Picard existence theorem and IVP

[complexnumber]

Homework Statement

Consider the initial value problem
$$\begin{align*}<br /> \left\{<br /> \begin{array}{l}<br /> \displaystyle \frac{dy}{dx} = \exp(xy) \\<br /> y(0) = 1<br /> \end{array}<br /> \right.<br /> \end{align*}$$

1. Verify that this IVP has a unique solution in a neighborhood
of $$x = 0$$.

2. Following the notation of the lectures, find the values of $$K$$,
$$M$$, and $$\delta$$ that will work for this case.

Homework Equations

The Attempt at a Solution

1. Let $$\displaystyle f(x,y) = \frac{dy}{dx} = \exp(xy)$$. Then
$$\displaystyle \frac{df}{dy} = x \exp(xy)$$ which is continuous and
hence has upper bound $$K$$. Hence according to Picard's theorem the
IVP has a unique solution in $$\abs{x - x_0} \leq \delta$$.
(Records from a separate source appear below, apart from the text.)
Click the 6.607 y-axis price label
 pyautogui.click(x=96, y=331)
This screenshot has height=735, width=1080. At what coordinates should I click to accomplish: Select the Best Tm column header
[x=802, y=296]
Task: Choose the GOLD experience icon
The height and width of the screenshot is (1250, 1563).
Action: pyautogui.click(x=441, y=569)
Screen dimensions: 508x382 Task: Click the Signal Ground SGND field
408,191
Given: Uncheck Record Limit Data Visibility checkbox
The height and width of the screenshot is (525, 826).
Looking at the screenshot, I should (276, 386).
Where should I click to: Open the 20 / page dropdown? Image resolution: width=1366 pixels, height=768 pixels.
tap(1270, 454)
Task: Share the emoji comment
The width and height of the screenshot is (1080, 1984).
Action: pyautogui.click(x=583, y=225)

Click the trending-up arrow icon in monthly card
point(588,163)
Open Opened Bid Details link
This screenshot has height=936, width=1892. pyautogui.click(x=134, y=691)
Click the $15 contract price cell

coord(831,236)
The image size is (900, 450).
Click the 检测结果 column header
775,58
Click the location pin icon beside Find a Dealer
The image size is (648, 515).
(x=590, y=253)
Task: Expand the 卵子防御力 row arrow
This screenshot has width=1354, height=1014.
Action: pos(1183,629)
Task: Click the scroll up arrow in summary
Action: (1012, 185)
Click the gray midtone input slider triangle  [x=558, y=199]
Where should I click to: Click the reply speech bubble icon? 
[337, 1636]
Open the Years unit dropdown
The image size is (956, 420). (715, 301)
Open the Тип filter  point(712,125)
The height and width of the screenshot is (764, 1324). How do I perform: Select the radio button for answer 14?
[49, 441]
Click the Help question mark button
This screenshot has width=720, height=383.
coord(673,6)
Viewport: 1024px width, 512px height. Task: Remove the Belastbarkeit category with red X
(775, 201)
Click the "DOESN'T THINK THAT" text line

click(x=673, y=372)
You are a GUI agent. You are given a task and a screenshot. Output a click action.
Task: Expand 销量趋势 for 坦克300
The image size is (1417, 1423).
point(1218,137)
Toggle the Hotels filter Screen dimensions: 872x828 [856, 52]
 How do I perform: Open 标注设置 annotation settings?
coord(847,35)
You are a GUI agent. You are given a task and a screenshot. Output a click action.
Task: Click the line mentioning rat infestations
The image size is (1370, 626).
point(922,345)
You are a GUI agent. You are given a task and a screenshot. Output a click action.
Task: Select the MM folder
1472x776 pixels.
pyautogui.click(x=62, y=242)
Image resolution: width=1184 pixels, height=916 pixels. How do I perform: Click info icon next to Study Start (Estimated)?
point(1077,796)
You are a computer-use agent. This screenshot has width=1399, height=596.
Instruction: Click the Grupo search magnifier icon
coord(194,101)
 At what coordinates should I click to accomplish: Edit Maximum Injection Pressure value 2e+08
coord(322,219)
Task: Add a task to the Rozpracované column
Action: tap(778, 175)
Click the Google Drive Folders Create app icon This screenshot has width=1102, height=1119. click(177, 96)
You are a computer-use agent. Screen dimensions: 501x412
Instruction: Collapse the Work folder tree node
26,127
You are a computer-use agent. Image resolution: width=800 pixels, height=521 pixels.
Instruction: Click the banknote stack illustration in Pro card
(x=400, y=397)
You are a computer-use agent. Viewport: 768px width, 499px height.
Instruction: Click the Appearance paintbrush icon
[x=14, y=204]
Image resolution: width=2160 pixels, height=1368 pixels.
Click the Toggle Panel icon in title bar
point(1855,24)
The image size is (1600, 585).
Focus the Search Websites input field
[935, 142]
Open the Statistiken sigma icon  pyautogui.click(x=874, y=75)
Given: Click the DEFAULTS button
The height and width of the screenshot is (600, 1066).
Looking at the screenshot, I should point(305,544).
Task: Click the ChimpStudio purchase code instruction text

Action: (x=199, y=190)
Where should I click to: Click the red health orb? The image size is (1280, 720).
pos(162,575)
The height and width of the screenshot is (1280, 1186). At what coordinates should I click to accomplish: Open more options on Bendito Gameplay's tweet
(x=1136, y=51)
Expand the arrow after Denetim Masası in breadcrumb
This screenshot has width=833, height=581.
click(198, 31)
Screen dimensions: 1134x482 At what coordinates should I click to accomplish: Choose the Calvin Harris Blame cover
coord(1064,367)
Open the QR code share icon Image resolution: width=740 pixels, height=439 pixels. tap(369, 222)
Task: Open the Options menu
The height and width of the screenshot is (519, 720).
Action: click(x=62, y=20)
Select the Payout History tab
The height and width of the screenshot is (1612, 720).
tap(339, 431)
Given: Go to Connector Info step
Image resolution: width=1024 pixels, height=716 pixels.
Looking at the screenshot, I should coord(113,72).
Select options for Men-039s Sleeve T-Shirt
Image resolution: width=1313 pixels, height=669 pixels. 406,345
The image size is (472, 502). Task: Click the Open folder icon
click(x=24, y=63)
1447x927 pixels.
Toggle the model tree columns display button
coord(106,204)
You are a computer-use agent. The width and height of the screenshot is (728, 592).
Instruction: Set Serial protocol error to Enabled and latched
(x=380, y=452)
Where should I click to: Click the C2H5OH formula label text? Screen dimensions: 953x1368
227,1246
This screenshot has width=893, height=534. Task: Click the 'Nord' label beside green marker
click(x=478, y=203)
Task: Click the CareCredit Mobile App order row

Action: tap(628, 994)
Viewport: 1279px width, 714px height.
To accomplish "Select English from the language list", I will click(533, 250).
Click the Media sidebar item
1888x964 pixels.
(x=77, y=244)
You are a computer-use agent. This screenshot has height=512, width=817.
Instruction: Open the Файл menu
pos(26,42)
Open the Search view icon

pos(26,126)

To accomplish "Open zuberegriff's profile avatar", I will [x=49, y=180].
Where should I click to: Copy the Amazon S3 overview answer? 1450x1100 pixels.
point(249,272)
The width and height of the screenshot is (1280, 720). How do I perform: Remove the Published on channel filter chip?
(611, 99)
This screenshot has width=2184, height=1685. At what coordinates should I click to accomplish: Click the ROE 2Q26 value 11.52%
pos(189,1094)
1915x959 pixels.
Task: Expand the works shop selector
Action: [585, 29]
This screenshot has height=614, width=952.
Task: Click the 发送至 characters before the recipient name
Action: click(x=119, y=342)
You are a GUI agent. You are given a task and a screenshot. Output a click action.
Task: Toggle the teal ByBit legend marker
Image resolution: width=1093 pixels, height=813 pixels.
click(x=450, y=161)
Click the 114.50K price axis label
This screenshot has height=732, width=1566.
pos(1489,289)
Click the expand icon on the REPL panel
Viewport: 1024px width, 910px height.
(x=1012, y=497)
2. How can I find the values of $$M$$, $$K$$ and $$\delta$$? Does $$M$$ mean the upper bound of function $$f(x,y)$$?

 

[ystael]

2. Following the notation of the lectures, find the values of $$K$$,
$$M$$, and $$\delta$$ that will work for this case.

2. How can I find the values of $$M$$, $$K$$ and $$\delta$$? Does $$M$$ mean the upper bound of function $$f(x,y)$$?

We cannot possibly help you with this unless you explain "the notation of the lectures".

 

[complexnumber]

We cannot possibly help you with this unless you explain "the notation of the lectures".

I think $$\delta$$ relates to the neighborhood $$|x - x_0| < \delta$$ where the differential equation has a unique solution. $$K$$ is the constant in Lipschitz condition. $$M$$ is the upper bound of function $$f(x,y)$$.